The length of your credit history matters — it makes up about 15% of your score. Keep your oldest credit card open, even if you rarely use it. Closing a 10-year-old credit card shortens your average account age and can reduce your score. Put a small recurring charge on it (like a streaming subscription) and set up autopay to keep it active.

Each credit application creates a hard inquiry that temporarily lowers your score by 5 to 10 points. In the 6 to 12 months before applying for a mortgage, minimize new credit applications. Do not sign up for store credit cards, do not apply for a new car loan, and do not open new lines of credit unless absolutely necessary.

Note: Checking your own credit score through Borrowell, Credit Karma, or directly from the bureaus is a soft inquiry and does not affect your score.

Having a mix of revolving credit (credit cards, lines of credit) and installment credit (car loan, student loan, personal loan) can help your score. This factor is about 10% of the total. If you have only credit cards, adding a small installment loan (if you need one) can improve your credit mix. But do not take on debt just for the sake of your score.

Review your credit report from both Equifax and TransUnion. Look for:

  • Late payments that you actually paid on time
  • Accounts you do not recognize (possible fraud or reporting error)
  • Incorrect balances or credit limits
  • Closed accounts still showing as open, or vice versa
  • Old negative items that should have aged off (most negative items are removed after 6 to 7 years in Canada)

File disputes directly with the credit bureau online.
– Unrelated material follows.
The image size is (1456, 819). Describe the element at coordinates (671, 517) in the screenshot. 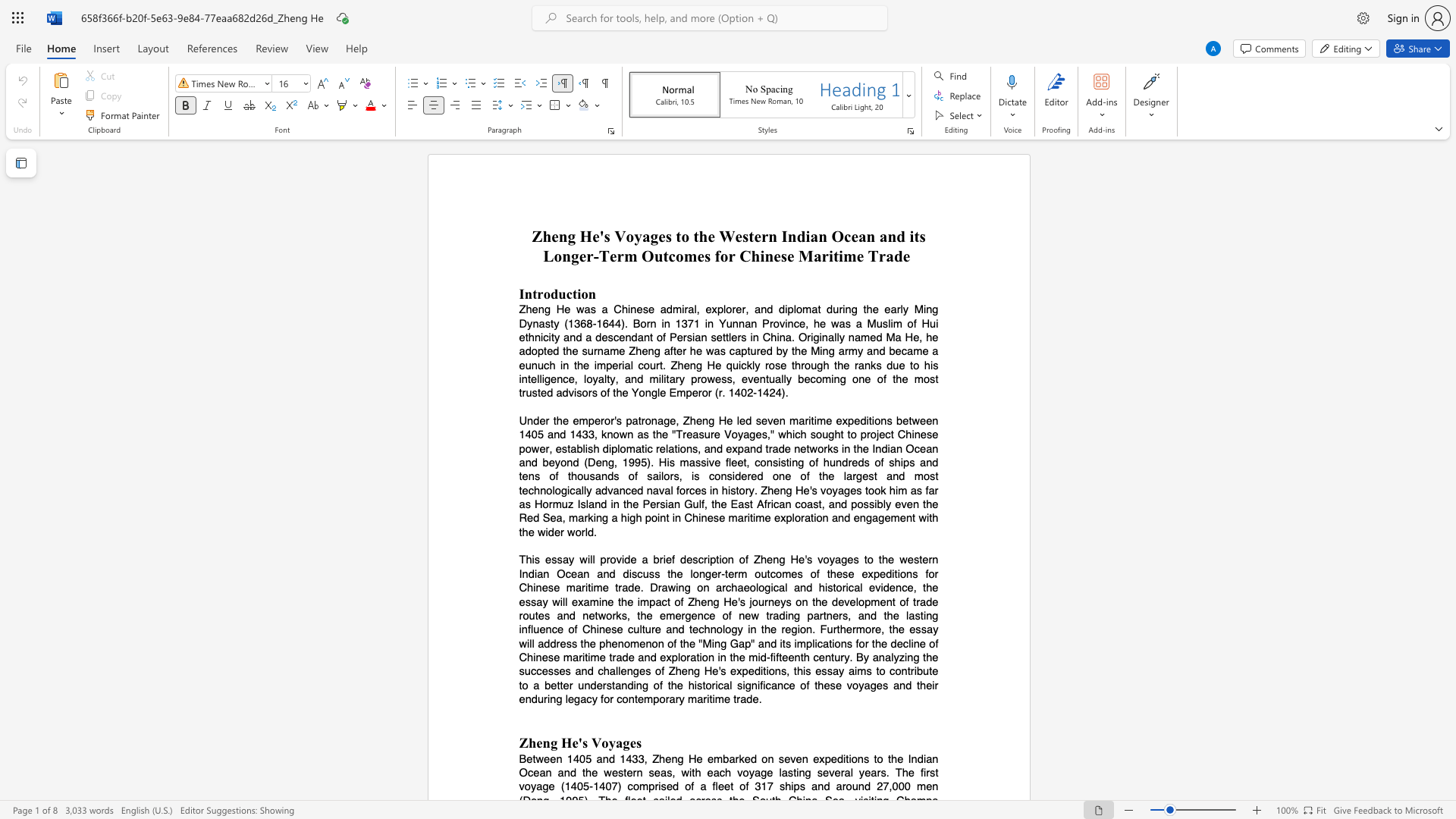

I see `the subset text "in Chinese maritime exploration and engagement with" within the text "the Red Sea, marking a high point in Chinese maritime exploration and engagement with the wider world."` at that location.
They are required to investigate within 30 days. Correcting errors is one of the fastest ways to improve your score.

The timeline depends on what you are fixing:

  • Paying down high balances: Score improvements can show up within 30 to 60 days after the lower balance is reported to the bureaus.
  • Establishing on-time payment history: After 3 to 6 months of perfect payments, you will see gradual improvement. After 12 months, the impact is substantial.
  • Recovering from missed payments: A single missed payment can take 12 to 24 months to significantly fade in impact, though it remains on your report for 6 years.
  • Recovering from collections or bankruptcy: This is a longer road — typically 2 to 3 years of rebuilding before you can qualify with a traditional lender.

Your credit score is important, but lenders also look at:

  • Payment patterns: Even if your score is good, a lender will look at how you manage payments. Consistent minimum payments with no missed deadlines look better than erratic payment behaviour.
  • Outstanding debt: How much total debt do you carry? This feeds into your debt service ratios, which we cover in the financial checklist section.
  • Credit inquiries: Multiple hard inquiries in a short period can signal financial stress. However, mortgage-related inquiries within a 14 to 45-day window are typically treated as a single inquiry, so shopping around for rates is fine.
  • Bankruptcy or consumer proposals: These remain on your credit report for 6 to 7 years and will significantly limit your mortgage options during that period.

If you know homeownership is a goal, start working on your credit score now. Even small improvements can unlock better rates and save you thousands over the life of your mortgage.